Start of Exercise materials
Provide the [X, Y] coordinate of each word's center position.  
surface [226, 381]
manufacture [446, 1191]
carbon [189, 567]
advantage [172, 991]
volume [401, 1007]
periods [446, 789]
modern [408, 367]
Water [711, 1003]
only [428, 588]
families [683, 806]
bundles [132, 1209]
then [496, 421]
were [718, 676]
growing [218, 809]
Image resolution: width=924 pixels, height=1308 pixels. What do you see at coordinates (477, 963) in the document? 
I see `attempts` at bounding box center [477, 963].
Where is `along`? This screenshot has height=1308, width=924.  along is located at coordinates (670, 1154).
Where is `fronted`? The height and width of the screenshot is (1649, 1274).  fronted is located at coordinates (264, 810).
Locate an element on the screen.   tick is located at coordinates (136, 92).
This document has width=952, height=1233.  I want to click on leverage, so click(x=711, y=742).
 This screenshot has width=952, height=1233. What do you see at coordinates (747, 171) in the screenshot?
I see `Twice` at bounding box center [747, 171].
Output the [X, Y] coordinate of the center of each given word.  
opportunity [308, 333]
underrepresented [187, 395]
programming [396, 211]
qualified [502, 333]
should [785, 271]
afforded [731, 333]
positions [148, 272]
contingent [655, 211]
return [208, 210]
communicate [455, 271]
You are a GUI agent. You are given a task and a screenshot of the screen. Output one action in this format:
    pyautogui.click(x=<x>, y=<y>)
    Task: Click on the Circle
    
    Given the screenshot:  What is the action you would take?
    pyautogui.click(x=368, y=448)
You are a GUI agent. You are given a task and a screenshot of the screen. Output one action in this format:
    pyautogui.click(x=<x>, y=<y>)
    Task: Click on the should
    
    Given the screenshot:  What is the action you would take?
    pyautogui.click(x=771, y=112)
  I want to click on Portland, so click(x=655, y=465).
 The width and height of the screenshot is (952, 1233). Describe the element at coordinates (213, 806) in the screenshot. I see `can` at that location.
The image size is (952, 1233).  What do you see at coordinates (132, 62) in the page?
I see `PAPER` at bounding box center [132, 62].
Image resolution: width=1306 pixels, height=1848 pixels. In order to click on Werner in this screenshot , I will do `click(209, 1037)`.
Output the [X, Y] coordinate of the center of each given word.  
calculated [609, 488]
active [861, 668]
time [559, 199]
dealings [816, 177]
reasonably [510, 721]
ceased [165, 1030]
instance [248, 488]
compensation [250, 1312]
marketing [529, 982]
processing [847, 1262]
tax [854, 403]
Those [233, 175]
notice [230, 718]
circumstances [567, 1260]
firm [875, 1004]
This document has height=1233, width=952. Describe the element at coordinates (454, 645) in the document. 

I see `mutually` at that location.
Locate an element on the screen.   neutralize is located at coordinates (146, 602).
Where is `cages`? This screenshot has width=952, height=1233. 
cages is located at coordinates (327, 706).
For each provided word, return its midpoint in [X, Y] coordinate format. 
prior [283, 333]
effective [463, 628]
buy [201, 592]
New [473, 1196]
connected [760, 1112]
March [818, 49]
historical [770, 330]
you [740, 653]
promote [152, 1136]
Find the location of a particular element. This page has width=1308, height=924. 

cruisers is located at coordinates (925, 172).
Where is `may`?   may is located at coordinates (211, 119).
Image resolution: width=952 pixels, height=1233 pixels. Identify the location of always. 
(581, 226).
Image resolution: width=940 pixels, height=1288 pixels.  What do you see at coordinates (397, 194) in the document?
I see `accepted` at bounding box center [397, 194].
End of Exercise materials
Brief: Can you output the listing above exactly as it appears, from the start through the line containing "coordinates (136, 92).", including both ends?

Result for this task:
Provide the [X, Y] coordinate of each word's center position.  
surface [226, 381]
manufacture [446, 1191]
carbon [189, 567]
advantage [172, 991]
volume [401, 1007]
periods [446, 789]
modern [408, 367]
Water [711, 1003]
only [428, 588]
families [683, 806]
bundles [132, 1209]
then [496, 421]
were [718, 676]
growing [218, 809]
Image resolution: width=924 pixels, height=1308 pixels. What do you see at coordinates (477, 963) in the document? 
I see `attempts` at bounding box center [477, 963].
Where is `along`? This screenshot has height=1308, width=924.  along is located at coordinates (670, 1154).
Where is `fronted`? The height and width of the screenshot is (1649, 1274).  fronted is located at coordinates (264, 810).
Locate an element on the screen.   tick is located at coordinates (136, 92).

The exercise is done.